§ Given exercise 1: In the passage on the House effort to remove Ilhan Omar from the foreign affairs committee, what was the House vote on Wednesday to move forward with the resolution?

— Begin Excerpted passage —

A House Republican attempt to remove Ilhan Omar from the foreign affairs committee, expected as soon as Wednesday, is about “vengeance” and “spite”, one of the Minnesotan’s fellow Democrats said.
“This is about vengeance. This is about spite. This is about politics,” said James McGovern of Massachusetts, the top Democrat on the rules committee, as Republicans called a hurried meeting late on Tuesday to consider the matter.
Republicans are targeting Omar, an African-born Black lawmaker, over comments she has made about Israel and as payback after Democrats kicked far-right Republicans off committees for incendiary and violent remarks. On Wednesday, the House voted 218-209 along party lines to move forward with a resolution to remove Omar from the committee. A final vote was expected later this week.
The new House speaker, Kevin McCarthy, has been eager to remove Omar after blocking two other Democrats, Adam Schiff and Eric Swalwell, from the intelligence committee.
Omar, a Somali immigrant and one of the first female Muslims in Congress, has apologized for comments she has said she has come to understand were viewed as antisemitic.
Nikki Haley, the Republican former governor of South Carolina who served as ambassador to the United Nations under Donald Trump, has a “big announcement” planned for later this month.
What could it be?
A run for president, is the most likely answer. Trump may already have announced a second campaign for the White House, but that isn’t scaring off other Republicans from throwing their hat in the ring.

— End Excerpted passage —
— Begin Stored rows —

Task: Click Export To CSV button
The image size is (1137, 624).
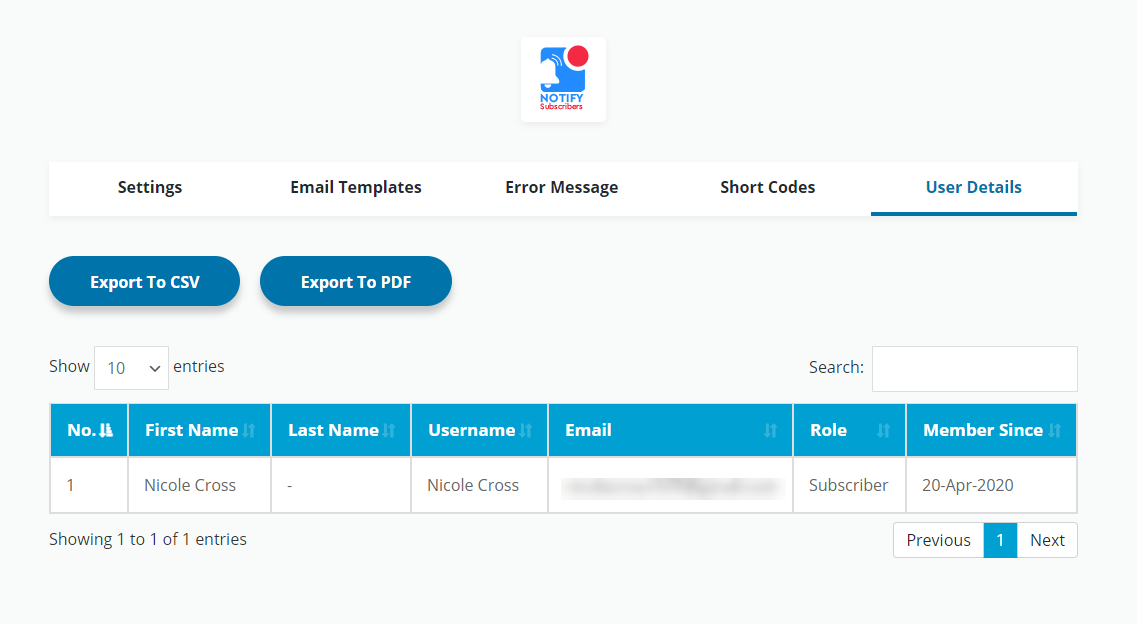Action: point(144,281)
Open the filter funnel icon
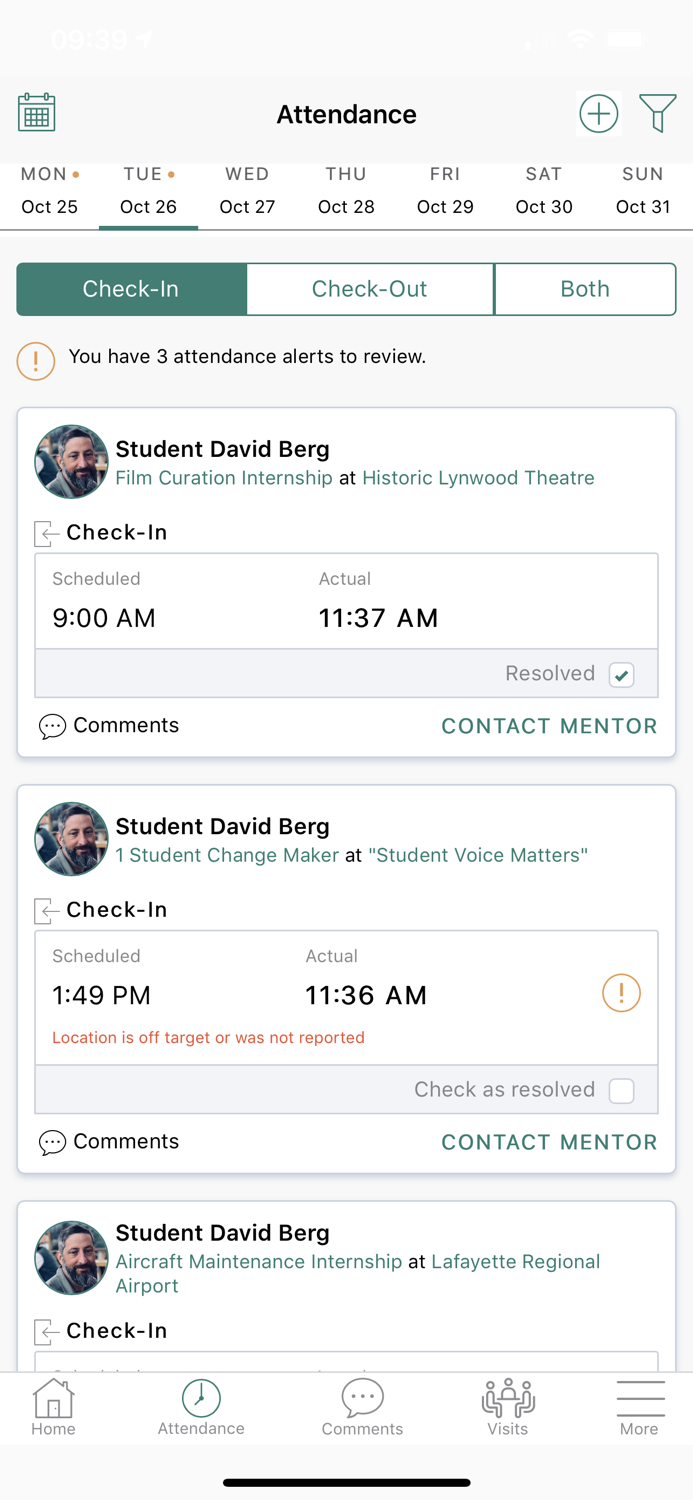The image size is (693, 1500). [658, 113]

— End Stored rows —

§ Given exercise 2: Rewrite all of the records with "Click" swapped for "Select" and nothing else altered, leaving out the pictures.

§ Exercise answer 1: The vote was 218-209, along party lines.

§ Exercise answer 2:
Task: Select Export To CSV button
The image size is (1137, 624).
Action: point(144,281)
Open the filter funnel icon
The image size is (693, 1500). [658, 113]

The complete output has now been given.